> [TEXT PROVIDED]:
Let a possible being mean a being whose existence is not self-contradictory, that may or may not be necessary.


Let an impossible being mean a being that is self-contradictory.


Let a necessary being mean a being whose opposite is a contradiction; that is a necessary being is one which cannot be conceived not to be, and one whose reason for being is self-sufficient.


Let a contingent being mean a being whose opposite is not a contradiction, that is a contingent being is one which can be conceived of as not existing, and one whose reason is not self-sufficient.


If there are possible beings, they have a reason sufficient to explain them—either as a necessary being, that being self-sufficient or as a contingent being, that needing a reason outside of itself. (principle of sufficient reason).


There cannot be an infinity of contingent beings (law against infinite regress with the definition of a contingent being).


Either all beings are necessary, or there are both contingent and necessary beings (follows from the above premise).


Therefore, if there are possible beings, there are necessary beings (follows from the above premise).


If there were no possible beings, then all beings would be impossible; that is, they would be self-contradictory (by definition).


Impossible beings do not exist. (law of noncontradiction and the definition of an impossible being).


If impossible beings do not exist, neither does an argument claiming that nothing exists (follows from the above premise, and the assumption that there are no possible beings).


This argument would not be an argument. (follows from the above premise).


An argument that is not an argument is absurd. (law of noncontradiction).


Therefore, possible beings exist because they involve no contradiction (law on noncontradiction and the absurdity which follows from the above premise).


Therefore, necessary beings exist (follows from the premise seven above and the above premise).


    Some explanation of terminology is required to understand this argument, and so it may be helpful to begin with the axioms. The three axioms in this argument are the law of noncontradiction, the law against infinite regress, and the principle of sufficient reason. The law of noncontradiction states that nothing can be and not be in the same time and in the same respect. For instance, I might not have existed before 1973 while I might exist now, but I cannot both exist and not exist now in the same respect. Though, I may not exist as a professor of philosophy now but do exist as an aspiring philosopher, the respects to which I exist and do not exist are different respects. The law does not forbid that I exist as an aspiring philosopher and not exist as a professor of philosophy, but it would forbid that I was right now both an aspiring philosopher and not an aspiring philosopher. The second axiom, the law against infinite regress, states that there cannot be an infinity of reasons for something. You cannot ask "why" forever. The third axiom, the principle of sufficient reason, states that for anything which is, there must be a reason sufficient to explain it. While the law against infinite regress forbids an infinite number of "why"s, the principle of sufficient reason seems to say that at least one "why" must be appropriate. You need not agree with the axioms right now, but they are the focal assumption points of the argument.

Entries on target coordinates
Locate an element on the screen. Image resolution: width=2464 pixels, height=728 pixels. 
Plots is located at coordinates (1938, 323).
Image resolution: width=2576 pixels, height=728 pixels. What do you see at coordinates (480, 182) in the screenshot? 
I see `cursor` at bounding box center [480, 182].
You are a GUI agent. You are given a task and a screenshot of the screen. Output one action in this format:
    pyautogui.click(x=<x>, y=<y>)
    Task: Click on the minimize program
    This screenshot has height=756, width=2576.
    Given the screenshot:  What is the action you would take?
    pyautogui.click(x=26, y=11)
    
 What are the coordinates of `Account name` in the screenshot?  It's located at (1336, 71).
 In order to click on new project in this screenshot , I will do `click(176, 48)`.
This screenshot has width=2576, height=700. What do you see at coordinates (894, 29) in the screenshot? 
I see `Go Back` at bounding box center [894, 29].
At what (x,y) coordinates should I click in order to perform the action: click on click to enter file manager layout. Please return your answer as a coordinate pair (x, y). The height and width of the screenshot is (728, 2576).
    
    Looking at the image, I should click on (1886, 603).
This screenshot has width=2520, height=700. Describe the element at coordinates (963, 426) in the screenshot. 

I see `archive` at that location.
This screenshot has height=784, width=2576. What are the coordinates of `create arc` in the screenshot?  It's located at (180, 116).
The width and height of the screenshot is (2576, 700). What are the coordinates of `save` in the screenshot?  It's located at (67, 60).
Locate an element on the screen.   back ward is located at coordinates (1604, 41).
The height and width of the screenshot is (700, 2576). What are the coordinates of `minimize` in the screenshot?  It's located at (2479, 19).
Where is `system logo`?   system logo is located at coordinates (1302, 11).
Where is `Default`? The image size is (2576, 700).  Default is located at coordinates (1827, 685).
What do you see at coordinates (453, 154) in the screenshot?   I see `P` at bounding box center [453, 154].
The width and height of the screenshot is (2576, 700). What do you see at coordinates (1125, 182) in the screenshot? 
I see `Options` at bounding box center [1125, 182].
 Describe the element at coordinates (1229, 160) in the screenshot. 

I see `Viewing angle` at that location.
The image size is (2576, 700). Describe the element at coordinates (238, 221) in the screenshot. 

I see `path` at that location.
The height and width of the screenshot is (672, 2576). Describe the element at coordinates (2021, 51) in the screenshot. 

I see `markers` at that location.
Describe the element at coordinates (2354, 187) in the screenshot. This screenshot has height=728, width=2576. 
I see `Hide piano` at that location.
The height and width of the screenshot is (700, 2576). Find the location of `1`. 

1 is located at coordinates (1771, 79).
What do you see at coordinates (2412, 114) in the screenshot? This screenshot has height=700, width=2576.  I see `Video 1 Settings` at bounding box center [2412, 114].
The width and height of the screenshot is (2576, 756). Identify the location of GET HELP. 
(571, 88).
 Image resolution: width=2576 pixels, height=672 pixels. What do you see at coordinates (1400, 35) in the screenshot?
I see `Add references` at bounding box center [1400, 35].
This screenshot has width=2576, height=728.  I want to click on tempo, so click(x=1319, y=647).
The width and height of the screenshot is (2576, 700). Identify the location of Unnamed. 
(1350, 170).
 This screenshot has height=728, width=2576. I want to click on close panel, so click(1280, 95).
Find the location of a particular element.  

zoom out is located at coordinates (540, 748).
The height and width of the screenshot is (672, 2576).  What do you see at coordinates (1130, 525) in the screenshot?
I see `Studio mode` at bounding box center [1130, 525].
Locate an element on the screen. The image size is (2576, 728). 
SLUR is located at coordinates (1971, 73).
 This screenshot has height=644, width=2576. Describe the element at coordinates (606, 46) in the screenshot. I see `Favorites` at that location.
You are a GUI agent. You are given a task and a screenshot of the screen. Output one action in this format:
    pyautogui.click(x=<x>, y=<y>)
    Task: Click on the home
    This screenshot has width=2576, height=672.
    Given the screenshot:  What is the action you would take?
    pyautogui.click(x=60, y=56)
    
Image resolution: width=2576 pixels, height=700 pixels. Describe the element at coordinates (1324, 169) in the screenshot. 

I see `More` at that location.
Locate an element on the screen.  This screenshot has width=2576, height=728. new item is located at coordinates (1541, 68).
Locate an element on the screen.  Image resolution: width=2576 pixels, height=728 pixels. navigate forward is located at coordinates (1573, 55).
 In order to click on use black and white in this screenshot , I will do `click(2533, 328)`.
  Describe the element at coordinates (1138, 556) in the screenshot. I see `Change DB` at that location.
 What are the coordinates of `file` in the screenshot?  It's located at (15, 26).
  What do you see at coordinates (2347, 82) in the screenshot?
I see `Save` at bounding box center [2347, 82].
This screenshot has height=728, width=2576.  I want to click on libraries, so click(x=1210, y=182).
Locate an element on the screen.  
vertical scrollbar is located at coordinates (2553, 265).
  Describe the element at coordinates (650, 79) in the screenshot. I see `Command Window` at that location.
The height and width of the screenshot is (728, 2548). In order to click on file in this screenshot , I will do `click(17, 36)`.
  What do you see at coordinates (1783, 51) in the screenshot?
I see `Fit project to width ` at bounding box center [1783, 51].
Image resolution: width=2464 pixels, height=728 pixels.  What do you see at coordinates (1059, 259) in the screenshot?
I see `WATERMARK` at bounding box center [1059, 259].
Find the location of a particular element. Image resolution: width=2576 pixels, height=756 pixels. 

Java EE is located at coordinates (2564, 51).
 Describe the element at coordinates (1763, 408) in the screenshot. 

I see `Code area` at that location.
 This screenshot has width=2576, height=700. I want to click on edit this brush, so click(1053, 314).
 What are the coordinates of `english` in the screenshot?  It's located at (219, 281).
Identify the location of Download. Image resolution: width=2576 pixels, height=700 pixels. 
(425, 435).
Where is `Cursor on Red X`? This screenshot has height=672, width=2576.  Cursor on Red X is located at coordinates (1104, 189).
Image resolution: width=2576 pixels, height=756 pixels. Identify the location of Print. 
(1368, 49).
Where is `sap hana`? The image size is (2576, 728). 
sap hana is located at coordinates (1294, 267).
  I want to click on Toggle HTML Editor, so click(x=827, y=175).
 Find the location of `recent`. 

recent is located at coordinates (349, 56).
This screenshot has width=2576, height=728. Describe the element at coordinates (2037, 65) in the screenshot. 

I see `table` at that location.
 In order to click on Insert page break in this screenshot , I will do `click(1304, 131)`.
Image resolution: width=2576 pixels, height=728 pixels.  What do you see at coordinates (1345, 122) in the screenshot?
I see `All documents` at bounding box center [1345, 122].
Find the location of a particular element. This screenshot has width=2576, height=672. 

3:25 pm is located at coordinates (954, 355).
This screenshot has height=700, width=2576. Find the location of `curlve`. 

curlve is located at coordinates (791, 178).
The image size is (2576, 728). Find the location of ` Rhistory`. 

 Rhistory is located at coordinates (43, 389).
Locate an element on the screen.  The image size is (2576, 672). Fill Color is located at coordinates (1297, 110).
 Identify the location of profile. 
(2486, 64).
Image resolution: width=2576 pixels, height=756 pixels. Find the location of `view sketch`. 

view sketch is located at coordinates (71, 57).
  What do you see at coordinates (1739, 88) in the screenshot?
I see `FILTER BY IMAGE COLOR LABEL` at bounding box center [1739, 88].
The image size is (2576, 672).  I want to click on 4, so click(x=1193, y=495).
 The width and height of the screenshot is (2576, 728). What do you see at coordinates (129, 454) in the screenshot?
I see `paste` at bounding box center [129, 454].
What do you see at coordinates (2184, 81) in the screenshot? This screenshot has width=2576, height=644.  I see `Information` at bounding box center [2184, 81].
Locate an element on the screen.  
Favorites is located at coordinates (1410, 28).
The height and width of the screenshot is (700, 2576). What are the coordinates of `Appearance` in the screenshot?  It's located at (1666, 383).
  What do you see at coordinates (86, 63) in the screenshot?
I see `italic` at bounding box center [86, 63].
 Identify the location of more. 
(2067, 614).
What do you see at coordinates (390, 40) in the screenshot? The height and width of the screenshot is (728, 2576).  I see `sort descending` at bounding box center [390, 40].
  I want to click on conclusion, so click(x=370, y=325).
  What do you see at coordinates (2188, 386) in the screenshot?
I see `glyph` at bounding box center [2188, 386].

> [SET PROBLEM]: From the text on possible and necessary beings, extract the passage that runs from "Let a possible" up to and including "is not self-sufficient.".

> [TASK RESULT]:
Let a possible being mean a being whose existence is not self-contradictory, that may or may not be necessary.


Let an impossible being mean a being that is self-contradictory.


Let a necessary being mean a being whose opposite is a contradiction; that is a necessary being is one which cannot be conceived not to be, and one whose reason for being is self-sufficient.


Let a contingent being mean a being whose opposite is not a contradiction, that is a contingent being is one which can be conceived of as not existing, and one whose reason is not self-sufficient.